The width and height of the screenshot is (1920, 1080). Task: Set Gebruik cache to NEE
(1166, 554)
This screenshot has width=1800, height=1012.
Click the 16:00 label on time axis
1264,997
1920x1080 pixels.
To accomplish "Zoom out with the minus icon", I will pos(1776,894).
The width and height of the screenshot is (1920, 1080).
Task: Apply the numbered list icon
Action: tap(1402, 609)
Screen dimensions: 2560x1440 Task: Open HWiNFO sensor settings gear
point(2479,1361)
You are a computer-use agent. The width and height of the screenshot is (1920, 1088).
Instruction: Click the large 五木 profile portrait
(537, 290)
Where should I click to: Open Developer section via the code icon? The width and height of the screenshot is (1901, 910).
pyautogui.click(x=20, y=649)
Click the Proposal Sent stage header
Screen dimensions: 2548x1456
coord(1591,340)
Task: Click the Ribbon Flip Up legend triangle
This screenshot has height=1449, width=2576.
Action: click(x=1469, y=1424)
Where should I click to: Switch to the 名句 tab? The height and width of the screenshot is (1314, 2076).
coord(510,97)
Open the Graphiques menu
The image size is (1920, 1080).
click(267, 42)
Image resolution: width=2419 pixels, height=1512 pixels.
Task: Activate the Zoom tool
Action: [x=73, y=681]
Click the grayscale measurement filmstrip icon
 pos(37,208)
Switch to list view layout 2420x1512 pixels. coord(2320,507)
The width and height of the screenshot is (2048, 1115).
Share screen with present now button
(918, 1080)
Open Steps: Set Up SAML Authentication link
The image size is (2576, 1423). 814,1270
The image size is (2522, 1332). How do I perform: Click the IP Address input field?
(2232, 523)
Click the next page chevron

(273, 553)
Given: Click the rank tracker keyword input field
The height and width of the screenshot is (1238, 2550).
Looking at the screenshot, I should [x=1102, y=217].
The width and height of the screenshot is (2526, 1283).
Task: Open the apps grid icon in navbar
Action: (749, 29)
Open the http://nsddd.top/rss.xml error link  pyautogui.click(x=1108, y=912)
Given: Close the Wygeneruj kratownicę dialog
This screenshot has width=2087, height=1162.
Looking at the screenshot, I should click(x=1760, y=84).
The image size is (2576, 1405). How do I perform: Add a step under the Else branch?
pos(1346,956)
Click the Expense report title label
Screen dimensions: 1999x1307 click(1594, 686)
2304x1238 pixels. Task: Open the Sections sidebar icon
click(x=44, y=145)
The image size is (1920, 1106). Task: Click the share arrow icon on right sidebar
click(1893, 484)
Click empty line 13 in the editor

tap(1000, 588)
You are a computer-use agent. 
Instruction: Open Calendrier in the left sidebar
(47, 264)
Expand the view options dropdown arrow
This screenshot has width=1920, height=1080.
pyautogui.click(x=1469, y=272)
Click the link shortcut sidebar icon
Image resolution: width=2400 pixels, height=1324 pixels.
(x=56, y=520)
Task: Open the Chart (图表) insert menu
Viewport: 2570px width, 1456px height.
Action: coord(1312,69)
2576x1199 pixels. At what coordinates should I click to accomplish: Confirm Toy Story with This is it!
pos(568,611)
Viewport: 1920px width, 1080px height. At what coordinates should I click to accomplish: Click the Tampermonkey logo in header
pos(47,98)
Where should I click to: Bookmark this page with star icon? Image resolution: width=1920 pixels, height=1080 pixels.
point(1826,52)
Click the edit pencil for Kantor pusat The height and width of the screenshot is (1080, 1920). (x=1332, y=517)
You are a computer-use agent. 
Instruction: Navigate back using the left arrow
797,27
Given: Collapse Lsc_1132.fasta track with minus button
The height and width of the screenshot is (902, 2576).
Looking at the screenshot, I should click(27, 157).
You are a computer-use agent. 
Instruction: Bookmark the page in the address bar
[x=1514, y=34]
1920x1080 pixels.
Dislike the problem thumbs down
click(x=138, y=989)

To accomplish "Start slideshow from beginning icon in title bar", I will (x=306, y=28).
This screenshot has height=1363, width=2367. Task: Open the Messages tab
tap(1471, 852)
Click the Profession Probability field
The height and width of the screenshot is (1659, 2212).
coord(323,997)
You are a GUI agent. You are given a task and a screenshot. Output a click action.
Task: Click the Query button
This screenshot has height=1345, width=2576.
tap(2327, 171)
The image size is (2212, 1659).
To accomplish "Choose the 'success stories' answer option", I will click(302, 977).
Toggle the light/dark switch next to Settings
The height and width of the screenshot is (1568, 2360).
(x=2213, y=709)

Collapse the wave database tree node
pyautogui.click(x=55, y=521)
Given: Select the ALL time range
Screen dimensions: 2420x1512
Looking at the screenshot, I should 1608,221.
________________________
◆ **About this task**: When you reach the line holding "The image size is (2522, 1332)." in the records above, begin reproducing exactly, stop after the line holding "Open the http://nsddd.top/rss.xml", and output nothing else.

◆ **Task solution**:
The image size is (2522, 1332). How do I perform: Click the IP Address input field?
(2232, 523)
Click the next page chevron

(273, 553)
Given: Click the rank tracker keyword input field
The height and width of the screenshot is (1238, 2550).
Looking at the screenshot, I should [x=1102, y=217].
The width and height of the screenshot is (2526, 1283).
Task: Open the apps grid icon in navbar
Action: (749, 29)
Open the http://nsddd.top/rss.xml error link  pyautogui.click(x=1108, y=912)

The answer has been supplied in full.